-- Bacaan --
────────────────

Liputan6.com, Jakarta Sebagian kelompok masyarakat seperti penyandang disabilitas hingga masyarakat adat mengalami kesulitan dalam menjangkau layanan vaksinasi COVID-19.

Hal ini melatarbelakangi Kemitraan Australia Indonesia untuk Ketahanan Kesehatan (AIHSP) menjalankan program vaksinasi inklusif COVID-19 atau Vaccine Access and Health Security Initiatives (VAHSI).

Program ini dilaksanakan sejak pertengahan 2021 hingga akhir Juni 2023. Dan turut berkontribusi mendorong Indonesia menjadi salah satu negara dengan capaian vaksinasi terbanyak pada saat pandemi COVID-19.

Program ini menyasar kelompok marjinal seperti:

  • Lanjut usia (lansia)

────────────────

-- Baris Tersedia --
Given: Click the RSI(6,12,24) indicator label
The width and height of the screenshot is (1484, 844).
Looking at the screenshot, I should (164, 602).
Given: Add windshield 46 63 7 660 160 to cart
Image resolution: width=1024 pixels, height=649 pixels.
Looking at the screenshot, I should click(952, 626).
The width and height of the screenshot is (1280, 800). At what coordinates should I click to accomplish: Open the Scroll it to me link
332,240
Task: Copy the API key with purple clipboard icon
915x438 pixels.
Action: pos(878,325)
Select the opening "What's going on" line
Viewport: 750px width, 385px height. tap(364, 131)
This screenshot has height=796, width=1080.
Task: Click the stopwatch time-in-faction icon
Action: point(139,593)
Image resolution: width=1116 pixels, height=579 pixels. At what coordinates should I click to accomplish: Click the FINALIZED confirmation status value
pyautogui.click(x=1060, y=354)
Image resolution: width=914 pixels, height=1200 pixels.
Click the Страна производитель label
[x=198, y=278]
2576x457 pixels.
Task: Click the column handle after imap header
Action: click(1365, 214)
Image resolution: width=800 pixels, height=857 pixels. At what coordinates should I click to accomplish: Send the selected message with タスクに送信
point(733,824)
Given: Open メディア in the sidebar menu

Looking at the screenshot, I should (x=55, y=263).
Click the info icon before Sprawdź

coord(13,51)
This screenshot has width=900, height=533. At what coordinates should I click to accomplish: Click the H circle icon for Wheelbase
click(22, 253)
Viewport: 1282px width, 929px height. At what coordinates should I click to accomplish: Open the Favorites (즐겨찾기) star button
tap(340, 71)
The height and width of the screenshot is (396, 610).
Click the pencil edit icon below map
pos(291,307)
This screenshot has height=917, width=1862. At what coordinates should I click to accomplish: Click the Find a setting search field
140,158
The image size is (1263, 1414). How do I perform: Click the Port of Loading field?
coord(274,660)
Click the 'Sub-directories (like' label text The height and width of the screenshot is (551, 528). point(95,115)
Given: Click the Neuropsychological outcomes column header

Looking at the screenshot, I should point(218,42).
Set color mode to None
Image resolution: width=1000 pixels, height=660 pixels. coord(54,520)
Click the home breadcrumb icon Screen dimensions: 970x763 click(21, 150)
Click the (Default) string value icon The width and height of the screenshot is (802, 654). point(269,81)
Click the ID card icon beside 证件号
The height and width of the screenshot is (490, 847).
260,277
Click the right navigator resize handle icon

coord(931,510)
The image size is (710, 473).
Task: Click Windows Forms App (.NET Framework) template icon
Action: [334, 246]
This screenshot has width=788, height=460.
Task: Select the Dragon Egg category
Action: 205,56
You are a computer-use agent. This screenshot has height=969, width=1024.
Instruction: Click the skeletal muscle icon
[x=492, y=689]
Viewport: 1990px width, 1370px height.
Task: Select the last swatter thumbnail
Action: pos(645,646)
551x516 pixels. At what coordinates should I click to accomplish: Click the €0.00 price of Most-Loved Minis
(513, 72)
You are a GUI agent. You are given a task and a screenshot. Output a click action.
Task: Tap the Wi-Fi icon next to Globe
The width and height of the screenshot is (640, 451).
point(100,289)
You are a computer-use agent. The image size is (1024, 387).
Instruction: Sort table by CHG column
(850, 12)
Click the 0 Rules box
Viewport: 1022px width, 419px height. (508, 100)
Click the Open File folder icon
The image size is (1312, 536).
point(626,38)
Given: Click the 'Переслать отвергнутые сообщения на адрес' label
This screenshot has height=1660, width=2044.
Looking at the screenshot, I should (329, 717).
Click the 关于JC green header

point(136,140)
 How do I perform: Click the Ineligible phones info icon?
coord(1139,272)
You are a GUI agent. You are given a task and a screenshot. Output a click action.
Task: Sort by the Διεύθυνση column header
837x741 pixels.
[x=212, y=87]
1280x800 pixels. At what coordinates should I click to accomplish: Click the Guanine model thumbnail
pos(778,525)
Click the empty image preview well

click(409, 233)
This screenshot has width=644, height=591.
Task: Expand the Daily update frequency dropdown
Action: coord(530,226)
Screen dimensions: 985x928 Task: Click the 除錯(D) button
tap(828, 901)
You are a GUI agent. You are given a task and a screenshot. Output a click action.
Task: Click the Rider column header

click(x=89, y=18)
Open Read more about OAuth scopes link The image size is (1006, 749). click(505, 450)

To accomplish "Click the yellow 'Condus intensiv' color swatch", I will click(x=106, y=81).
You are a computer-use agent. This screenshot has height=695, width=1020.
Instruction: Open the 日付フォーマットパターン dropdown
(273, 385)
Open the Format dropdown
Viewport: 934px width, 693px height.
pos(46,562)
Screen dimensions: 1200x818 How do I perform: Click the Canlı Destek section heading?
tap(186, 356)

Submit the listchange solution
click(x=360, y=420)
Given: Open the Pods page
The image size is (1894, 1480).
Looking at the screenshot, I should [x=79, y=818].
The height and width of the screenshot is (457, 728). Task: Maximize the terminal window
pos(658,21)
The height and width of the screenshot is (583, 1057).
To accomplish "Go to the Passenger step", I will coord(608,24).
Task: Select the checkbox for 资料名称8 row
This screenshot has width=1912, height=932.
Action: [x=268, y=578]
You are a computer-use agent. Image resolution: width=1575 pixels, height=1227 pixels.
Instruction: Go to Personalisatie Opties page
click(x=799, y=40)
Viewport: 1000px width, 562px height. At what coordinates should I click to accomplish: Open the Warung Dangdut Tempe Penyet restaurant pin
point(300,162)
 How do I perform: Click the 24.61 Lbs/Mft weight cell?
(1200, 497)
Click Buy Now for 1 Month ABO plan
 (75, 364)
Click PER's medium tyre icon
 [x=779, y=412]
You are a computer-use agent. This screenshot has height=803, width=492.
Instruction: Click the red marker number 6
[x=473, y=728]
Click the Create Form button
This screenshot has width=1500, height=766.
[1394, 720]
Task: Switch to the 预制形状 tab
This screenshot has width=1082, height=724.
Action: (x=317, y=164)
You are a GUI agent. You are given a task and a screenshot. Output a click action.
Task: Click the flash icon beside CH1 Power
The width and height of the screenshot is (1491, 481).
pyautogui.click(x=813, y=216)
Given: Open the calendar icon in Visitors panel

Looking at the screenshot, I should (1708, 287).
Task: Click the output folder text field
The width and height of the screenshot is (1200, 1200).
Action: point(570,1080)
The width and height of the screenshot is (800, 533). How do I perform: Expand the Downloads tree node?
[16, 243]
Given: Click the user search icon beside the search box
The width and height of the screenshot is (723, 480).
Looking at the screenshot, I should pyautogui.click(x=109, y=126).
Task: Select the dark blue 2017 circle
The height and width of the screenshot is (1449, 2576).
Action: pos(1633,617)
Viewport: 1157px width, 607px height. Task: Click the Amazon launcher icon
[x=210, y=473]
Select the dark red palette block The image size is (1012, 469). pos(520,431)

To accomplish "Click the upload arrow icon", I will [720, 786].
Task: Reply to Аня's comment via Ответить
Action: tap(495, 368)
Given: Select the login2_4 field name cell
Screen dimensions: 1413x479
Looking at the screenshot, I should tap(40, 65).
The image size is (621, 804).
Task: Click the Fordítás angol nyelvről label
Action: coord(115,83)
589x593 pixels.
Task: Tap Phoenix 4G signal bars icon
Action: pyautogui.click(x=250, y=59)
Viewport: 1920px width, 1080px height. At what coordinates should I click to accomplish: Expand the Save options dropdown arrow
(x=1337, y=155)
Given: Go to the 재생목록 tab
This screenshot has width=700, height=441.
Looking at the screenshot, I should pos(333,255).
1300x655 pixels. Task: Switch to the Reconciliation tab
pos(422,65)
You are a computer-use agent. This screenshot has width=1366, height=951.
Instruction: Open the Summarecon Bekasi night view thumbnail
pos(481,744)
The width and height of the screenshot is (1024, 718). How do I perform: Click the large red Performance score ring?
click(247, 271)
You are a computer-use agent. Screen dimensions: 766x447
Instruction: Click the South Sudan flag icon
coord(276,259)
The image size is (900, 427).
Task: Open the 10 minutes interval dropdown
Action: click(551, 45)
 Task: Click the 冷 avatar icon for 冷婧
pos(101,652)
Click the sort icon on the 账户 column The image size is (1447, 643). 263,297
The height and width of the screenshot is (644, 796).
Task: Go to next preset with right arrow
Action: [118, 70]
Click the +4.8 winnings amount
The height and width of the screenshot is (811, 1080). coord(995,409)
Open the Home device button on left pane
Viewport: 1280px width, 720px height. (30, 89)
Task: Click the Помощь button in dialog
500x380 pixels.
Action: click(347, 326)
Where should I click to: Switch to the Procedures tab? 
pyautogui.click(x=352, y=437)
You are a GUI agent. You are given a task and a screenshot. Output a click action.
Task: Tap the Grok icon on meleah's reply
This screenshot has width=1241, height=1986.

────────────────

Salin seluruh bacaan tentang program vaksinasi inklusif COVID-19 di atas tanpa mengubah satu kata pun. Baris-baris itu tidak dipakai di sini.

Liputan6.com, Jakarta Sebagian kelompok masyarakat seperti penyandang disabilitas hingga masyarakat adat mengalami kesulitan dalam menjangkau layanan vaksinasi COVID-19.

Hal ini melatarbelakangi Kemitraan Australia Indonesia untuk Ketahanan Kesehatan (AIHSP) menjalankan program vaksinasi inklusif COVID-19 atau Vaccine Access and Health Security Initiatives (VAHSI).

Program ini dilaksanakan sejak pertengahan 2021 hingga akhir Juni 2023. Dan turut berkontribusi mendorong Indonesia menjadi salah satu negara dengan capaian vaksinasi terbanyak pada saat pandemi COVID-19.

Program ini menyasar kelompok marjinal seperti:

  • Lanjut usia (lansia)